▶ [EXTRACT TO READ]:
- Opening Delimiter -
Slated to launch in July, the Mars 2020 rover mission will touch down at the Jezero Crater as NASA’s exploration of the Red Planet enters its next phase.
The rover will be looking for signs of habitable conditions — and past microbial life — while also collecting rock and soil samples that will be stored in a cache on the Martian surface.
Alongside the European Space Agency, NASA is already studying future missions that will allow the agencies to retrieve the samples and return them to earth. According to NASA, this new landing is the first step of a planned decade-long exploration of Mars.
“The landing site in Jezero Crater offers geologically rich terrain, with landforms reaching as far back as 3.6 billion years old, that could potentially answer important questions in planetary evolution and astrobiology,” said Thomas Zurbuchen, associate administrator for NASA’s Science Mission Directorate, in a statement. “Getting samples from this unique area will revolutionize how we think about Mars and its ability to harbor life.”
The crater is located on the western edge of Isidis Planitia, a giant impact basin just north of the Martian equator, with some of the oldest and most scientifically interesting landscapes Mars has to offer, according to NASA scientists.
Mission scientists believe the 28-mile-wide crater once held an ancient river delta, and could have collected and preserved organic molecules and other potential signs of microbial life from the water and sediments that flowed into the crater.
NASA thinks it can collect up to five different kinds of Martian rock, including clays and carbonates that may preserve indicators of past life. There’s also the hope that minerals have been swept into the crater over the last billion years, which Rover could also collect.
It was the geologic diversity of the Jezero crater that ultimately tipped the scales for NASA scientists, but the site’s contours will make it a bit more tricky for NASA entry, descent and landing engineers, according to a statement from the agency.
“The Mars community has long coveted the scientific value of sites such as Jezero Crater, and a previous mission contemplated going there, but the challenges with safely landing were considered prohibitive,” said Ken Farley, project scientist for Mars 2020 at NASA’s Jet Propulsion Laboratory, in a statement. “But what was once out of reach is now conceivable, thanks to the 2020 engineering team and advances in Mars entry, descent and landing technologies.”
This Mars mission will be the first to feature new Terrain Relative Navigation technologies to allow the rover to avoid hazardous areas during the “sky crane” descent stage — when the rocket-powered system carries the rover down to the surface.
The site selection is dependent upon extensive analyses and verification testing of the TRN capability. A final report will be presented to an independent review board and NASA headquarters in the fall of 2019.
“Nothing has been more difficult in robotic planetary exploration than landing on Mars,” said Zurbuchen. “The Mars 2020 engineering team has done a tremendous amount of work to prepare us for this decision. The team will continue their work to truly understand the TRN system and the risks involved, and we will review the findings independently to reassure we have maximized our chances for success.”
Now that the site has been selected, rover drivers and NASA’s science operations team can start planning for the exploration of the crater once the rover is on the ground. Using information from Mars orbiters, they will map the terrain and try to identify regions that could be the most interesting for the rover to explore.
Mars 2020 will launch from Cape Canaveral Air Force Station in Florida.
- Closing Delimiter -
▶ [TASK DESCRIPTION]:
Answer these questions from the Mars 2020 article:
(a) How wide is Jezero Crater?
(b) When will the final report on the Terrain Relative Navigation capability go to an independent review board and NASA headquarters?
(c) From where will Mars 2020 launch?

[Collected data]
- Opening Delimiter -
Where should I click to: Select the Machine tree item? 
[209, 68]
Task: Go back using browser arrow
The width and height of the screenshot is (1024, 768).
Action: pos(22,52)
- Closing Delimiter -
▶ [TASK SOLUTION]:
(a) Jezero Crater is 28 miles wide.
(b) The report will be presented in the fall of 2019.
(c) Mars 2020 will launch from Cape Canaveral Air Force Station in Florida.